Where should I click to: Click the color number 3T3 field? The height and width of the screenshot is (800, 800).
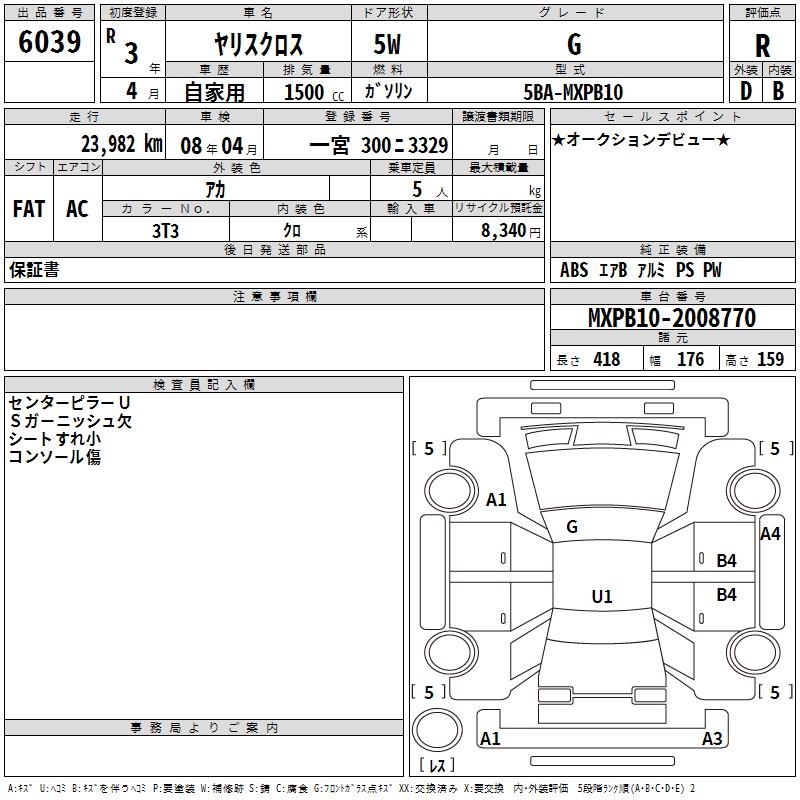[x=166, y=230]
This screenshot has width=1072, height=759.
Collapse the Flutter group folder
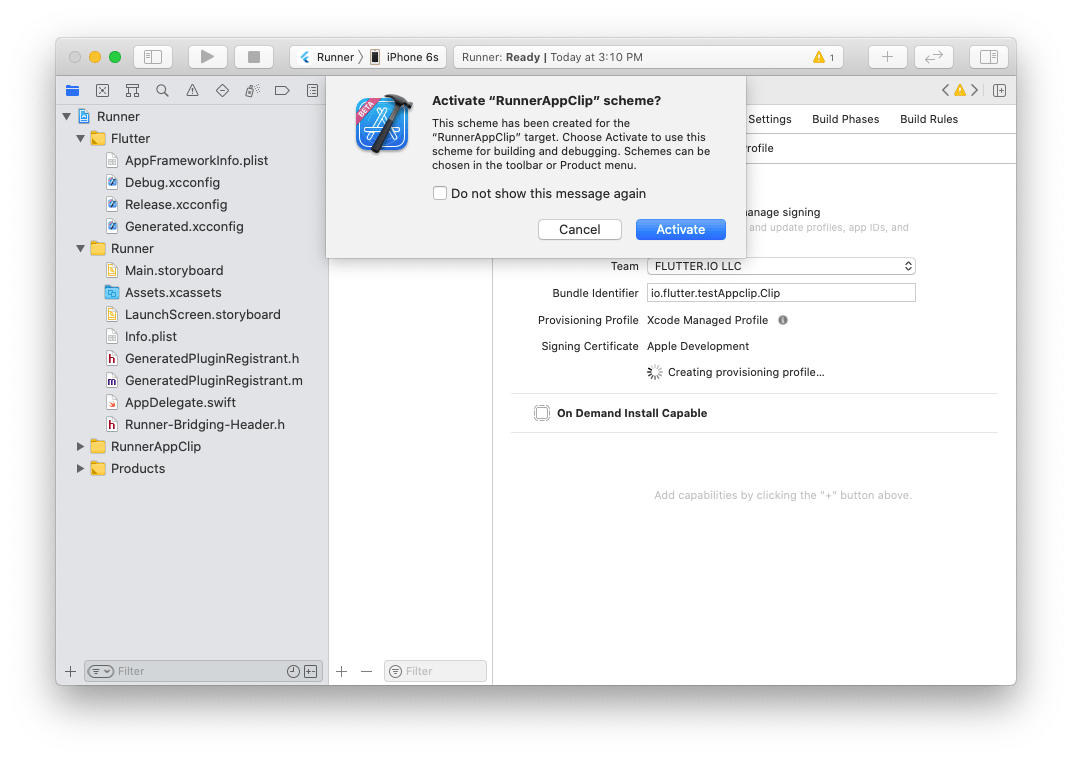(x=80, y=138)
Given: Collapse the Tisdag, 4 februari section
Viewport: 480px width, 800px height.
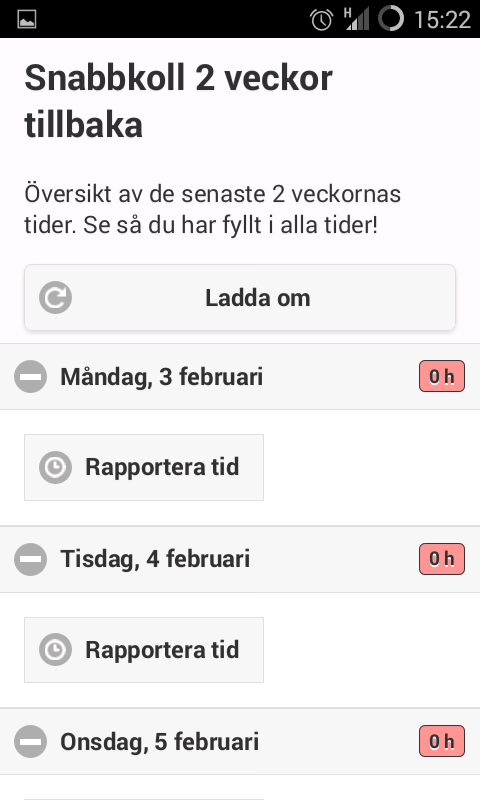Looking at the screenshot, I should [x=240, y=559].
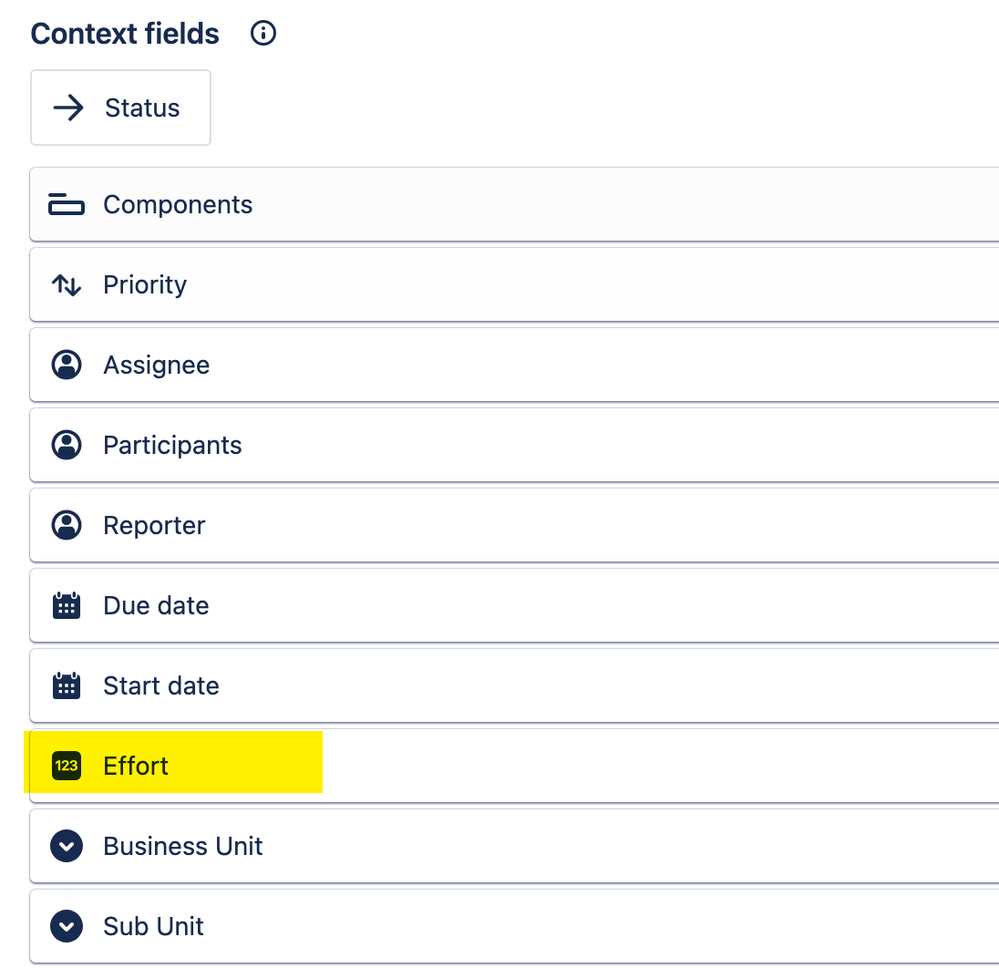Select the Assignee field label

tap(156, 365)
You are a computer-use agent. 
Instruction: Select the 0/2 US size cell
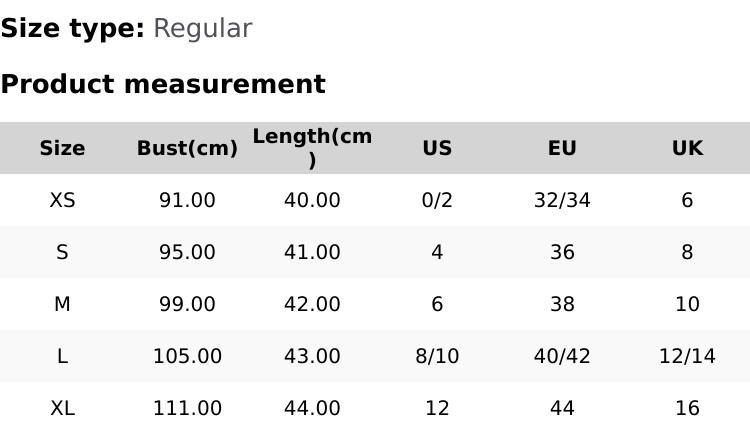click(437, 200)
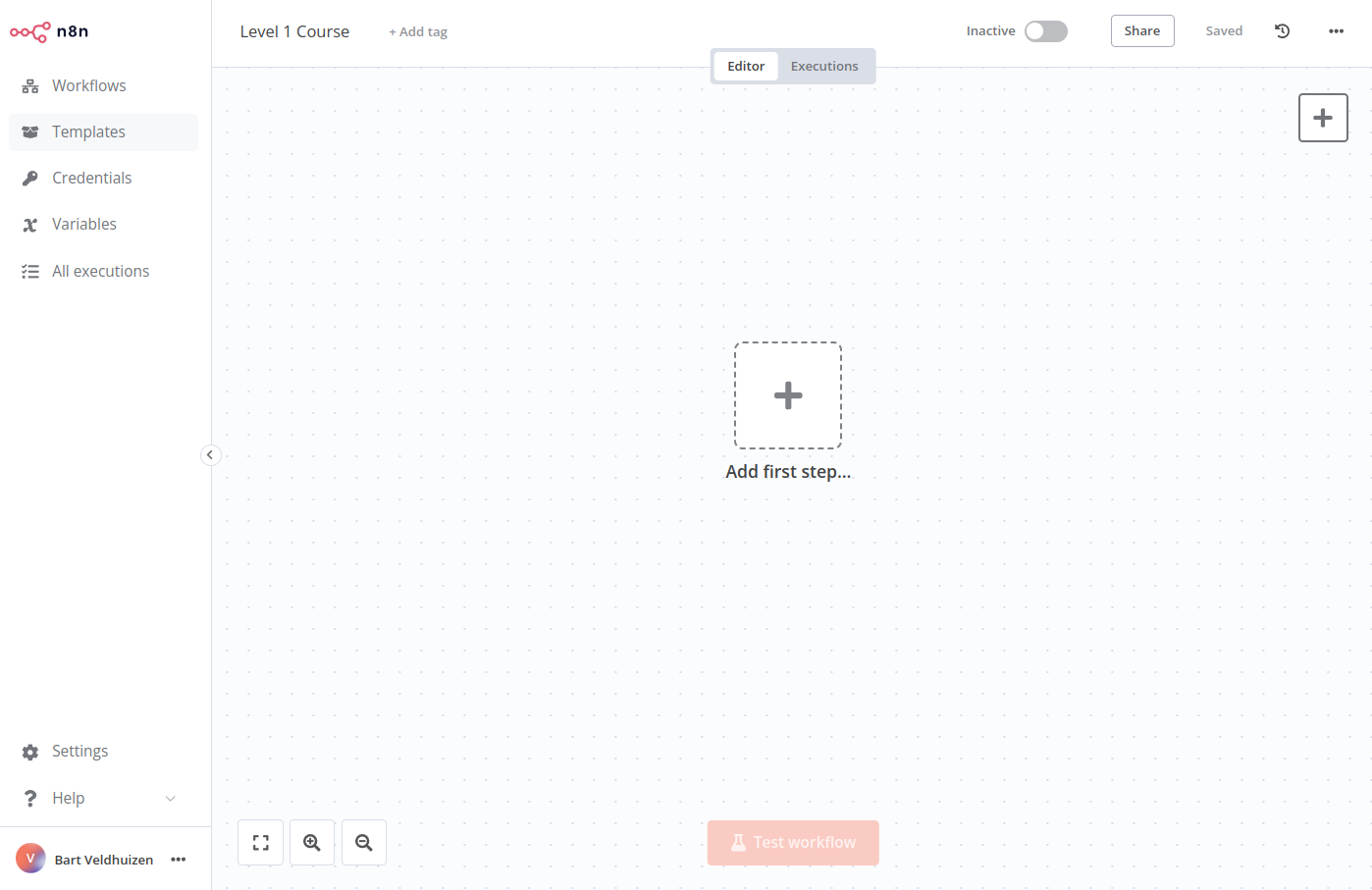
Task: Open the workflow version history
Action: tap(1282, 30)
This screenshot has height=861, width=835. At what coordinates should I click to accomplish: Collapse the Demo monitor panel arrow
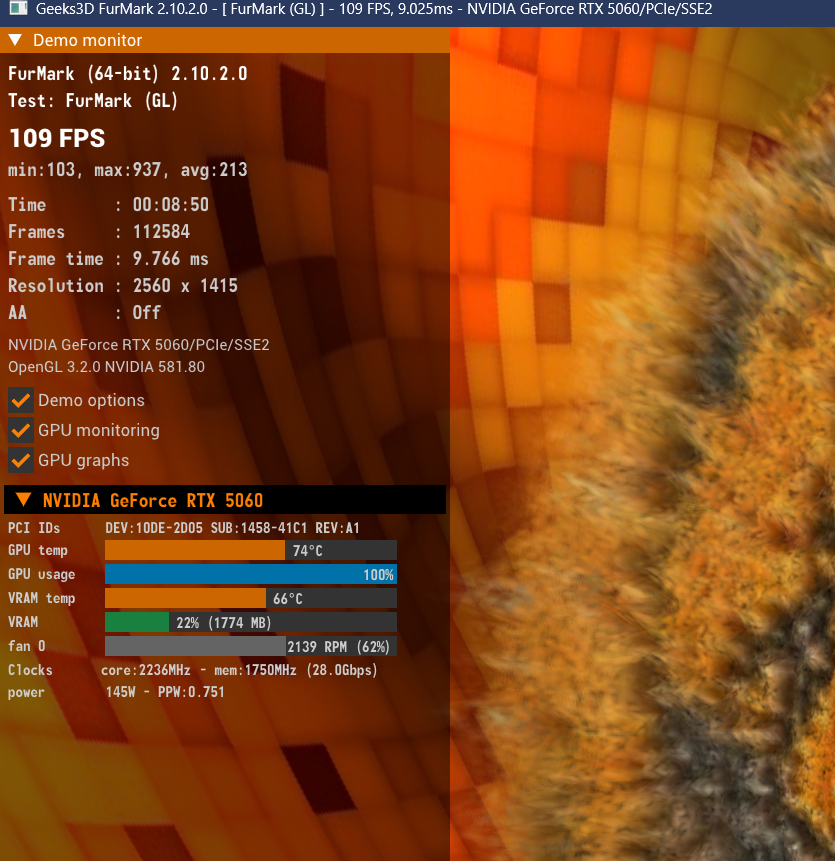click(x=15, y=41)
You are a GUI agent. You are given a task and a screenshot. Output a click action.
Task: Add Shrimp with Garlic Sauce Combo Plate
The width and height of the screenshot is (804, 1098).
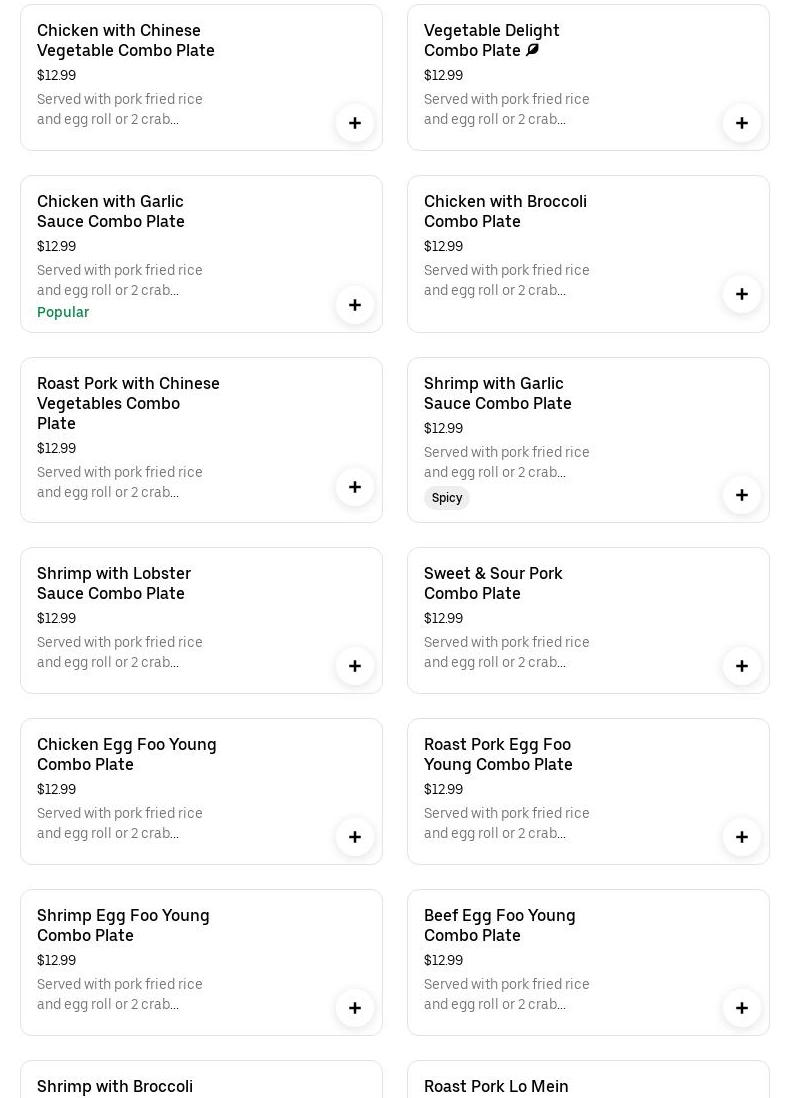(742, 495)

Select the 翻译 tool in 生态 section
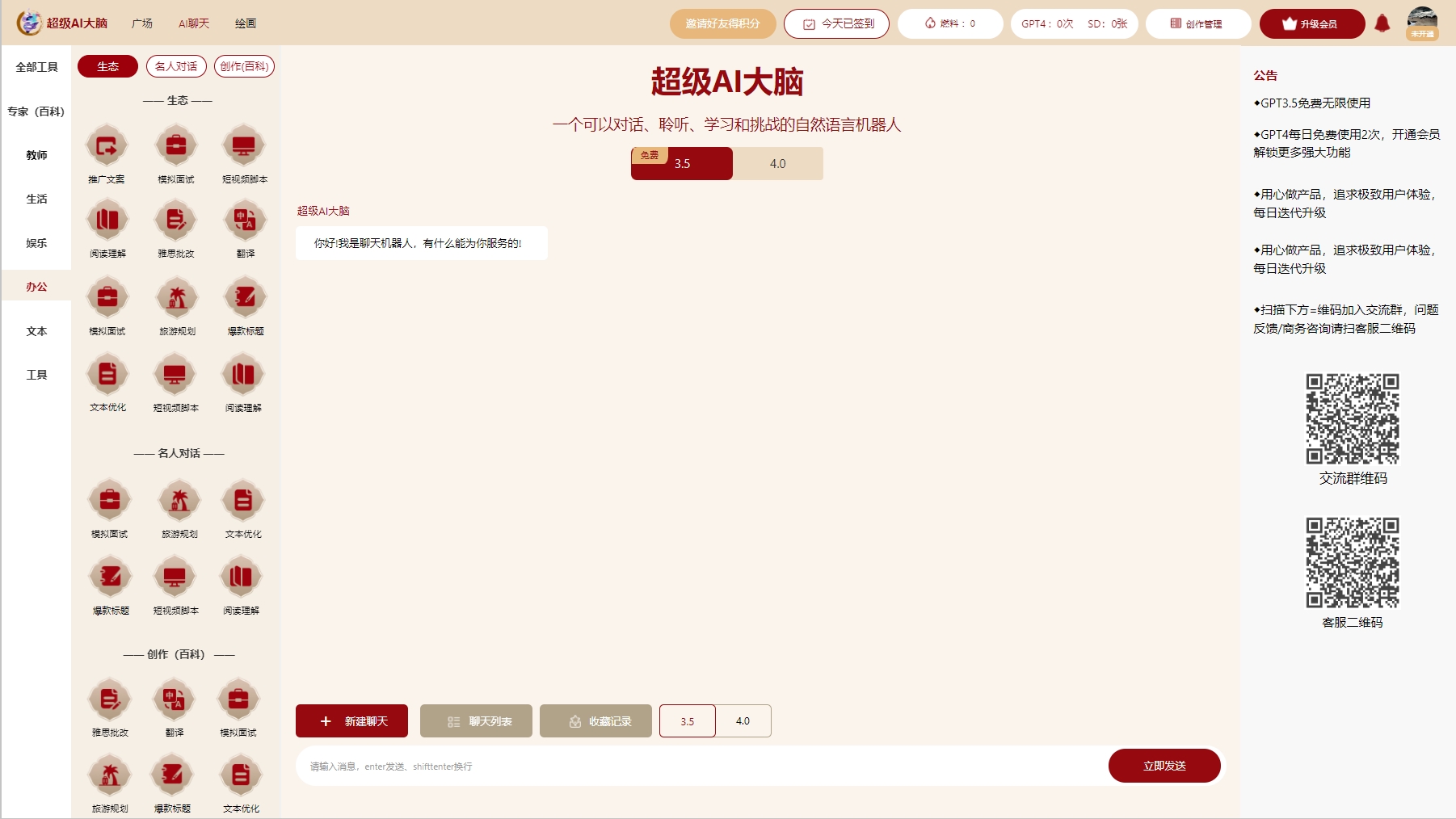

What to produce
All of the listing is to be written out exactly, with the pictures left out.

Solution for this task
Where should I click to: Click the color number 3T3 field? The height and width of the screenshot is (800, 800).
[x=166, y=230]
This screenshot has width=1072, height=759.
Collapse the Flutter group folder
(x=80, y=138)
Given: Collapse the Tisdag, 4 februari section
Viewport: 480px width, 800px height.
Looking at the screenshot, I should [x=240, y=559].
Select the Assignee field label

tap(156, 365)
You are a computer-use agent. 
Instruction: Select the 0/2 US size cell
click(437, 200)
Task: Open the workflow version history
Action: tap(1282, 30)
This screenshot has height=861, width=835. At what coordinates should I click to accomplish: Collapse the Demo monitor panel arrow
click(x=15, y=41)
You are a GUI agent. You are given a task and a screenshot. Output a click action.
Task: Add Shrimp with Garlic Sauce Combo Plate
The width and height of the screenshot is (804, 1098).
(742, 495)

Select the 翻译 tool in 生态 section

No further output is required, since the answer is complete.